Elle assure que l'un de ses hélicoptères a été «pris pour cible» par un navire de guerre russe.
Cet appareil menait, selon elle, une opération photographique de routine près d'une frégate russe localisée dans les eaux internationales, quand il a été visé.
La frégate a tiré «deux fusées éclairantes en direction de l'hélicoptère. L'une d'elles est passée à proximité immédiate de l'appareil», assure l'armée dans son communiqué.
Le Danemark n'a toutefois pas indiqué si l'hélicoptère avait subi des dégâts.
Moscou renvoie la balle
La Russie a immédiatement renvoyé la balle à Copenhague.
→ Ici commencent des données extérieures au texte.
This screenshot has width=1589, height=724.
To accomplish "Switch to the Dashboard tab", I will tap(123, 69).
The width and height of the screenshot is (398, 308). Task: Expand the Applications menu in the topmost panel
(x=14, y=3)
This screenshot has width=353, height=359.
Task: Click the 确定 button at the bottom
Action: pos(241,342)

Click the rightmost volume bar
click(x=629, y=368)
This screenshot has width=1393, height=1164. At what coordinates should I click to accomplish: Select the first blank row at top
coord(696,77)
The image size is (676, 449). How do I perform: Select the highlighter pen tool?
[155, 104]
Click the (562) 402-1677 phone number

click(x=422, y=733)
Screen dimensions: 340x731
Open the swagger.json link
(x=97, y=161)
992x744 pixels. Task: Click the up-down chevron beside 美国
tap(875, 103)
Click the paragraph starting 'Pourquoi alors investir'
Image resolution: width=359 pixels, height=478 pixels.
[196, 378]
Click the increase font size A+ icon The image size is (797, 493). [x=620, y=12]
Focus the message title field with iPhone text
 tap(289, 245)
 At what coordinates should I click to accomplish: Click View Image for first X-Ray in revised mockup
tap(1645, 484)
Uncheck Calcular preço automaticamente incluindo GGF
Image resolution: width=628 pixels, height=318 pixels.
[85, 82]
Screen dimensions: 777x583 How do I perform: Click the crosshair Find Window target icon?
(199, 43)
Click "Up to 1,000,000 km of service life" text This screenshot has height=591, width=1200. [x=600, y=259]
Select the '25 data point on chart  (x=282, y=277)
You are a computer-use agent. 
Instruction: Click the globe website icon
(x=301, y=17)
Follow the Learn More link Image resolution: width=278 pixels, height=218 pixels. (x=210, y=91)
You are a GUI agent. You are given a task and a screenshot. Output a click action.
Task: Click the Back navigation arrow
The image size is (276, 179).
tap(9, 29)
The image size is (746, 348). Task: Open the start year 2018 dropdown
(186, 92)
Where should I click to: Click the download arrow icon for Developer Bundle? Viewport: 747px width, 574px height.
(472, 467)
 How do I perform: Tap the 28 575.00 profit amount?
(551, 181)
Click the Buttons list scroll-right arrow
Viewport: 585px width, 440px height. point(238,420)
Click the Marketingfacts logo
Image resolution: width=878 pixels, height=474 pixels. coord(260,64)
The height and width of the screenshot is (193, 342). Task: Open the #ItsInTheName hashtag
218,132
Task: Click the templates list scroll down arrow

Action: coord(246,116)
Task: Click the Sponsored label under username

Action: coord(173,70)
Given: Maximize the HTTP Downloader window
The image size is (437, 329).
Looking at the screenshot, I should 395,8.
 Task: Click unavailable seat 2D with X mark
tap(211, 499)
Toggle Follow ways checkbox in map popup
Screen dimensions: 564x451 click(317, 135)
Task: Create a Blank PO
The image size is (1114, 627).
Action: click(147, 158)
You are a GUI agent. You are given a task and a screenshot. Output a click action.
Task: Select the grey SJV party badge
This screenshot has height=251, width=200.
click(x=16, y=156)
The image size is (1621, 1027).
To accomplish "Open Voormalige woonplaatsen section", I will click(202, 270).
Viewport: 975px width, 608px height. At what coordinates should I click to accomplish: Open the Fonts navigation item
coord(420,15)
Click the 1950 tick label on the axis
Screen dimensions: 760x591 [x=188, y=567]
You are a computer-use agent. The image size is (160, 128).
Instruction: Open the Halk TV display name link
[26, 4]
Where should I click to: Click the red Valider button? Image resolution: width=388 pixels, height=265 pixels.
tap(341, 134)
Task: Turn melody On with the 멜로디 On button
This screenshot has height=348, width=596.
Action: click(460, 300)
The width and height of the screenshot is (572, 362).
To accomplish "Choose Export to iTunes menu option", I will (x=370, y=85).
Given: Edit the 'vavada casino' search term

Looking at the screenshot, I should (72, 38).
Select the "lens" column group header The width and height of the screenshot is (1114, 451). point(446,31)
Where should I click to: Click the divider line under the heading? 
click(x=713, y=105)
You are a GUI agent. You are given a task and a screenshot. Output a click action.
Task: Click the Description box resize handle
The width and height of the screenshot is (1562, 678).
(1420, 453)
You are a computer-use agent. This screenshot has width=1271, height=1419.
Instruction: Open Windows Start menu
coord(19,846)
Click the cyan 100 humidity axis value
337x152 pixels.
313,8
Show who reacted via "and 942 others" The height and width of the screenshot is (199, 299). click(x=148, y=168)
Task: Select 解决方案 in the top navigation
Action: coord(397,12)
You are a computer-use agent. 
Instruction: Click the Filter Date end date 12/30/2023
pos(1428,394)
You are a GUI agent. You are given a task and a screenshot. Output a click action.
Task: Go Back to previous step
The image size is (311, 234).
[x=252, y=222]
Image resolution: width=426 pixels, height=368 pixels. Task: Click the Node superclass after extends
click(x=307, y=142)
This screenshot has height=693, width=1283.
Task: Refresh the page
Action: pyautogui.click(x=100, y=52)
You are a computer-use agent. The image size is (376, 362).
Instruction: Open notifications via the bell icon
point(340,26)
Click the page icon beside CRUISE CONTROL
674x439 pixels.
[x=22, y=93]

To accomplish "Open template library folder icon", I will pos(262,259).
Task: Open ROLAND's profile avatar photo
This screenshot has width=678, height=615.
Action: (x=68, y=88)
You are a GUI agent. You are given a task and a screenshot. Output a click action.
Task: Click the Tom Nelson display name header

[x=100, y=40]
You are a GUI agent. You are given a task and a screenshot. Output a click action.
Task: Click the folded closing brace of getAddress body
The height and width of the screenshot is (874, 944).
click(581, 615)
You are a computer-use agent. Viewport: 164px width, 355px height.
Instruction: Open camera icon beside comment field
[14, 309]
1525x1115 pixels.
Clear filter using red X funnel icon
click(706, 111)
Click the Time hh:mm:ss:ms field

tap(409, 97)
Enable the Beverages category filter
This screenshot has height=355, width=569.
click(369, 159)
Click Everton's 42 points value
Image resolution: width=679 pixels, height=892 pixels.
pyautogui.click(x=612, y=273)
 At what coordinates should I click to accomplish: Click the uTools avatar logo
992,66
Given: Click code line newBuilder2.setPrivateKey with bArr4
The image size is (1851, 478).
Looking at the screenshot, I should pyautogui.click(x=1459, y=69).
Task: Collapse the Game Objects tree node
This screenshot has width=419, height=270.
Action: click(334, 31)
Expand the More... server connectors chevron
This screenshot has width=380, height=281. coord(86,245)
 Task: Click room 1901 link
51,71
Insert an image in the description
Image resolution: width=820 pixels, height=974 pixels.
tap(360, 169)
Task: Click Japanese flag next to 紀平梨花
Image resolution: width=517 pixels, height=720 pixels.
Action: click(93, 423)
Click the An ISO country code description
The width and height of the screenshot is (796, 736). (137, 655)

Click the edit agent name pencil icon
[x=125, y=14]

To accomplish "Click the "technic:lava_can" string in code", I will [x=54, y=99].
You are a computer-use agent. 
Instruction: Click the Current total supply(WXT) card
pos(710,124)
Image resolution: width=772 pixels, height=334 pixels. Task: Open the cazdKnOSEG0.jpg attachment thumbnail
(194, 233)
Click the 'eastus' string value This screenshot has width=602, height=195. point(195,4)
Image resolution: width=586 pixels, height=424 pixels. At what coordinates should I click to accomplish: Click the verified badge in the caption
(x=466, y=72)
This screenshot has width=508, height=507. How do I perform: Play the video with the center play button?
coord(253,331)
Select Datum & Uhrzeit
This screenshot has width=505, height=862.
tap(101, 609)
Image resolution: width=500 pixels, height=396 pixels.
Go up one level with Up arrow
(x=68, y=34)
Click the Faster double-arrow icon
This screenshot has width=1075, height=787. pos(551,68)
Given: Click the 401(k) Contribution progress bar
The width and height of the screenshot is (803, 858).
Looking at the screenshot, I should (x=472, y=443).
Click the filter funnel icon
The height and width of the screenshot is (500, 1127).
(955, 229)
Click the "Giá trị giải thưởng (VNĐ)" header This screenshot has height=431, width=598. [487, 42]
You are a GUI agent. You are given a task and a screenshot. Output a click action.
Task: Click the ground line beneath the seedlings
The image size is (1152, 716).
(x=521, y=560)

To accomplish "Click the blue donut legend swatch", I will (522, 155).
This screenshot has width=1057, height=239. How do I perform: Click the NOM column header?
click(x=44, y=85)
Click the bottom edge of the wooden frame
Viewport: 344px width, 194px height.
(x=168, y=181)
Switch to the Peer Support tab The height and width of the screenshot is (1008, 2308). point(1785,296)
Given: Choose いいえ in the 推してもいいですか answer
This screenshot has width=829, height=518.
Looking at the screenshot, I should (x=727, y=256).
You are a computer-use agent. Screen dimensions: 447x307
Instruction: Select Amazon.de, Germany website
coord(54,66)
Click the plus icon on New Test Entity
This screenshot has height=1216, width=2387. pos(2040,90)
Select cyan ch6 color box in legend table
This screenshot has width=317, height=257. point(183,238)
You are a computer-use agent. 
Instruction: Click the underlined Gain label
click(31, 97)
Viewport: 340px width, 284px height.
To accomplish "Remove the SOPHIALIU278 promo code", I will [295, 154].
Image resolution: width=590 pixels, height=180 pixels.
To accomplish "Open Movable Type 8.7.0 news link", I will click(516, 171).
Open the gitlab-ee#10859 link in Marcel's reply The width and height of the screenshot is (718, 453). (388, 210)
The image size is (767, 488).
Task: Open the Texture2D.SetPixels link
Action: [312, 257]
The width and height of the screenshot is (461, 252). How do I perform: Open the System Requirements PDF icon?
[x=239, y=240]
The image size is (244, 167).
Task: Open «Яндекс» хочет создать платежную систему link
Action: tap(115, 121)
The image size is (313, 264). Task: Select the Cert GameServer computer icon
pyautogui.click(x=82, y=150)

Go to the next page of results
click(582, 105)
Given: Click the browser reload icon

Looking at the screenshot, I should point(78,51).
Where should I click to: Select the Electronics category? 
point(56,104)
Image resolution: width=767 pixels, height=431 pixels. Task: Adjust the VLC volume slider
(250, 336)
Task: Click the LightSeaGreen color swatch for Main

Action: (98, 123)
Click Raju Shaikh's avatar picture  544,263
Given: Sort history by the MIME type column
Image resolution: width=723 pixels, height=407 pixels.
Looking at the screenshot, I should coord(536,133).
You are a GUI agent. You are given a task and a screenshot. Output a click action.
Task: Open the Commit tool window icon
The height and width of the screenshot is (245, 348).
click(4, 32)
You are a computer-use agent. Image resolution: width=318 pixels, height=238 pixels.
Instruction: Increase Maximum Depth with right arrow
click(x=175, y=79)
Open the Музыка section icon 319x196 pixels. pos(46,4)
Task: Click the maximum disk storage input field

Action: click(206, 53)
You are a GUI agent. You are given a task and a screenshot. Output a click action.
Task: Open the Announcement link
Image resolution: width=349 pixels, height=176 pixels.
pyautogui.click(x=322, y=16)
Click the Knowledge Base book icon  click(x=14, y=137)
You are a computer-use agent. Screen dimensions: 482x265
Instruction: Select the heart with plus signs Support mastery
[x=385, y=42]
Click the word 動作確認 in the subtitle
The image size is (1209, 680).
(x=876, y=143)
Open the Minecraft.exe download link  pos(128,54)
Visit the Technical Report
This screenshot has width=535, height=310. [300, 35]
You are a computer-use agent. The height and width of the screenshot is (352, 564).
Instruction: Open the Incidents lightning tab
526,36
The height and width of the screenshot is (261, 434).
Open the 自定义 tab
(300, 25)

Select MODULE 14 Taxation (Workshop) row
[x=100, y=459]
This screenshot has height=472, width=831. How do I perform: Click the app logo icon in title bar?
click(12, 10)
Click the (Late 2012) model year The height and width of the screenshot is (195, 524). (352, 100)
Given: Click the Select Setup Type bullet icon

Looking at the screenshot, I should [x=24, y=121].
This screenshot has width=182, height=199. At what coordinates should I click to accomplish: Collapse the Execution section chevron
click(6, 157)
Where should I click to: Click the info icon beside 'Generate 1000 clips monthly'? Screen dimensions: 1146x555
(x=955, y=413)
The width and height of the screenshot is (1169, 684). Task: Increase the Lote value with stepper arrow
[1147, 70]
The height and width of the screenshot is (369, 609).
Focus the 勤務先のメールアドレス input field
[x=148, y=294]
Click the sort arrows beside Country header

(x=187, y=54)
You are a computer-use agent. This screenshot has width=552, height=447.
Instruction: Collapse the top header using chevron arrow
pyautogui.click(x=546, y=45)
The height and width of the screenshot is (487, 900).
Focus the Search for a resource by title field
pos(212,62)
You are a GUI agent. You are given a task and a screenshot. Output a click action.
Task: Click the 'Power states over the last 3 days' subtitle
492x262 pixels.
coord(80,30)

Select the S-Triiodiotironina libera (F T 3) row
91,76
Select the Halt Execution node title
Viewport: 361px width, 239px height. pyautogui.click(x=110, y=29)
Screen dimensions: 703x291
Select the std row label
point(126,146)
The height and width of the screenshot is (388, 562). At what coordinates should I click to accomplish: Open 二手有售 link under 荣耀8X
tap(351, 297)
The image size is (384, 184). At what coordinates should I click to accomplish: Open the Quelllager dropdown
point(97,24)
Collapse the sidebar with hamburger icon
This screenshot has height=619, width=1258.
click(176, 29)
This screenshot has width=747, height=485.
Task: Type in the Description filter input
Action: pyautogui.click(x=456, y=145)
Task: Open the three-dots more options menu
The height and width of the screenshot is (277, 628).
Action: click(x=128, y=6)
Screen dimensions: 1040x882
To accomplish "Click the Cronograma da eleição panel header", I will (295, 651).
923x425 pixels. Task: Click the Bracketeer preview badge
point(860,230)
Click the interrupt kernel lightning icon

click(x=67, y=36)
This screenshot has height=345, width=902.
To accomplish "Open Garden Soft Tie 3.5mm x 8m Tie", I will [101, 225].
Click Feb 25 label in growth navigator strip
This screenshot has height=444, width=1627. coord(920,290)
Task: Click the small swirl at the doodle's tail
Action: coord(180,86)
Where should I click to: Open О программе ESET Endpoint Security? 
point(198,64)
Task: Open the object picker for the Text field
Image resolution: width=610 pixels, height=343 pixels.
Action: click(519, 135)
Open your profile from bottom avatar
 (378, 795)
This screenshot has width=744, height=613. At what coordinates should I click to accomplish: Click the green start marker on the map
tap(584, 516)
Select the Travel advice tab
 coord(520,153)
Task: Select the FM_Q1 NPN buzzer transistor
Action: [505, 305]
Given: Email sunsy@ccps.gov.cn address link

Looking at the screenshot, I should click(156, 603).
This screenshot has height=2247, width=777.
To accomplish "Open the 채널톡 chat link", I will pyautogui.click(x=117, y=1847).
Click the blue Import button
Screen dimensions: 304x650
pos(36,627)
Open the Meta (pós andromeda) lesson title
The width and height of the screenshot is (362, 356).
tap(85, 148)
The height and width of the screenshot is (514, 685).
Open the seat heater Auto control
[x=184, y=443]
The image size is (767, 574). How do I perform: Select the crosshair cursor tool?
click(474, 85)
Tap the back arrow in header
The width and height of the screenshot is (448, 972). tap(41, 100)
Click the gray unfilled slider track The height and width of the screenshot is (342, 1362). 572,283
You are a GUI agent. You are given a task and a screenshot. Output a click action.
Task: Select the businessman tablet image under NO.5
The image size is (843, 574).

Dans un communiqué transmis à l'AFP, l'ambassadeur russe au Danemark, Vladimir Barbin, qui a été convoqué au ministère des Affaires étrangères, a dénoncé les «manoeuvres provocatrices» de l'hélicoptère danois et balayé l'idée selon laquelle l'appareil menait un exercice de routine.
«Ce dernier incident montre que les problèmes de communication ne proviennent pas des navires de la marine russe, mais de la partie danoise», a-t-il martelé.
Le ministre danois, Lars Løkke Rasmussen, a balayé ces excuses «de marin russe». Surveiller son voisinage, c'est «tout à fait légal», a-t-il insisté.
«Cela ne donne pas aux Russes un alibi pour tirer, même uniquement avec des fusées éclairantes», a souligné M. Løkke Rasmussen.
Plus tôt, le ministre avait qualifié cet incident de «totalement inacceptable», estimant qu'il «aurait pu mettre des vies en danger».
«La Russie repousse progressivement les limites de ce qu'elle considère comme un comportement acceptable», avait-il averti.
«C'est quelque chose que nous ne pouvons pas accepter», a assuré le chef de la diplomatie danoise.
Survols de drones
L'Estonie a pour sa part dénoncé «un nouvel exemple alarmant des agissements menaçants et irresponsables de la Russie à l'égard des alliés de l'Otan».
Le Danemark, pays soutien de l'Ukraine, accuse régulièrement la Russie de mener des opérations hybrides sur son territoire.
A l'automne 2025, plusieurs drones avaient survolé le Danemark, entraînant la fermeture d'aéroports, dont celui de Copenhague, le plus grand d'Europe du Nord. Des incidents immédiatement attribués à la Russie par le gouvernement.
Ces vols de drones non identifiés avaient commencé quelques jours seulement après l'annonce par le Danemark de l'acquisition, pour la première fois, d'armes de précision à longue portée, en raison de la menace représentée par la Russie «pour les années à venir».
En septembre, les services de renseignement danois ont assuré que Moscou préparait «activement des actions de sabotage» à l'encontre de l'industrie de la défense du pays.
Ils recrutent des «Danois ordinaires» sur les réseaux sociaux pour prendre des photos qui peuvent servir à la planification d'actions de sabotage, avaient indiqué les renseignements danois à l'AFP.